**Task objective**
Return the text below about coping with sadness and loneliness, word for word and in full.

**Supplied text**
◇ ◇ ◇ ◇ ◇ ◇ ◇

So I think I'm experiencing depression as is. I have brief moments of happiness every now and then but when it comes down to it I'm just upset and sad with everything that's been going on in my life. Which is one reason for why I obsessively buy things, I buy things in order to distract myself from the depression but it's only temporary and then it comes back and usually at night. I really do hate my life right now but I'm unsure as to what to do about it.

My dad has left this weekend for Vietnam, so my mom won't have to deal with him for god knows how long. My mom is alone now though and I feel bad since she doesn't have anything to do but at least she has her friend who talks to her constantly to keep her company since that's what she needs and my dad won't be pestering her for a very long time.

Even now I feel sad and alone. I went to the TRAC which is the gym at my university for the first time today. I spent 40 minuets on an elliptical machine and it was nice. I feel good and had a nice lunch and stuff. My legs somewhat hurt but not really since Hip Hop Abs did a major reconstruction on my lower body so it doesn't hurt as much as far as I know. I'm also currently on a cooking rampage as well. Making fatty foods like crab rangoon, cookies, cakes and all that crap. I don't eat it but I do give it to other people so they can get fat and stuff. Lol. This is probably another compensation to my sad feelings right now.

◇ ◇ ◇ ◇ ◇ ◇ ◇

**Listed entries**

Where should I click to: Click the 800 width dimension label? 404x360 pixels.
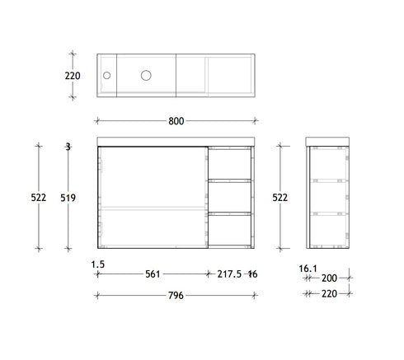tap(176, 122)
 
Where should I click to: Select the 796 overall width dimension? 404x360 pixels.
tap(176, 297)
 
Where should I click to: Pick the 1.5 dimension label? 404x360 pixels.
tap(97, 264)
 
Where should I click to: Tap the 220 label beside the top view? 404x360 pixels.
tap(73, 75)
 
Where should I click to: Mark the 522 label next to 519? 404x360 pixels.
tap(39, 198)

◇ ◇ ◇ ◇ ◇ ◇ ◇

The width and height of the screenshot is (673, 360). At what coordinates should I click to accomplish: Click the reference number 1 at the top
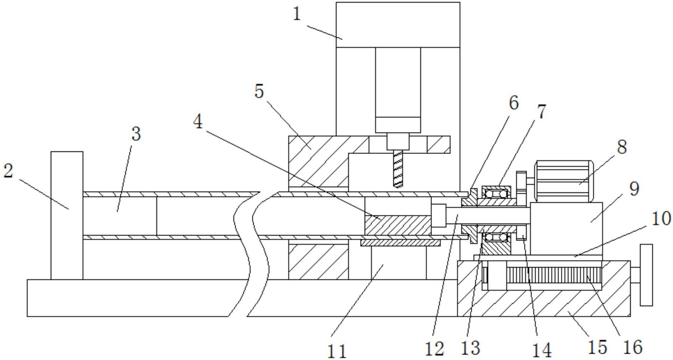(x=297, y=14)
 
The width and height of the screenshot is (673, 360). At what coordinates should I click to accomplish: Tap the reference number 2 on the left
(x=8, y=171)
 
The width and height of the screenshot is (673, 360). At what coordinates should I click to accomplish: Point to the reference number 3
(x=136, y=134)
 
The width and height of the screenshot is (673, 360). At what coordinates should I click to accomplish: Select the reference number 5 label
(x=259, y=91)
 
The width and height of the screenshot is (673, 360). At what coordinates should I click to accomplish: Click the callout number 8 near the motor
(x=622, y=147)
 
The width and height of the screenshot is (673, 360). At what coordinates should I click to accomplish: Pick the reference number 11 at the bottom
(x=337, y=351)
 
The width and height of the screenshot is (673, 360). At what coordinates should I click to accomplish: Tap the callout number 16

◇ ◇ ◇ ◇ ◇ ◇ ◇

**The completed task**
So I think I'm experiencing depression as is. I have brief moments of happiness every now and then but when it comes down to it I'm just upset and sad with everything that's been going on in my life. Which is one reason for why I obsessively buy things, I buy things in order to distract myself from the depression but it's only temporary and then it comes back and usually at night. I really do hate my life right now but I'm unsure as to what to do about it.

My dad has left this weekend for Vietnam, so my mom won't have to deal with him for god knows how long. My mom is alone now though and I feel bad since she doesn't have anything to do but at least she has her friend who talks to her constantly to keep her company since that's what she needs and my dad won't be pestering her for a very long time.

Even now I feel sad and alone. I went to the TRAC which is the gym at my university for the first time today. I spent 40 minuets on an elliptical machine and it was nice. I feel good and had a nice lunch and stuff. My legs somewhat hurt but not really since Hip Hop Abs did a major reconstruction on my lower body so it doesn't hurt as much as far as I know. I'm also currently on a cooking rampage as well. Making fatty foods like crab rangoon, cookies, cakes and all that crap. I don't eat it but I do give it to other people so they can get fat and stuff. Lol. This is probably another compensation to my sad feelings right now.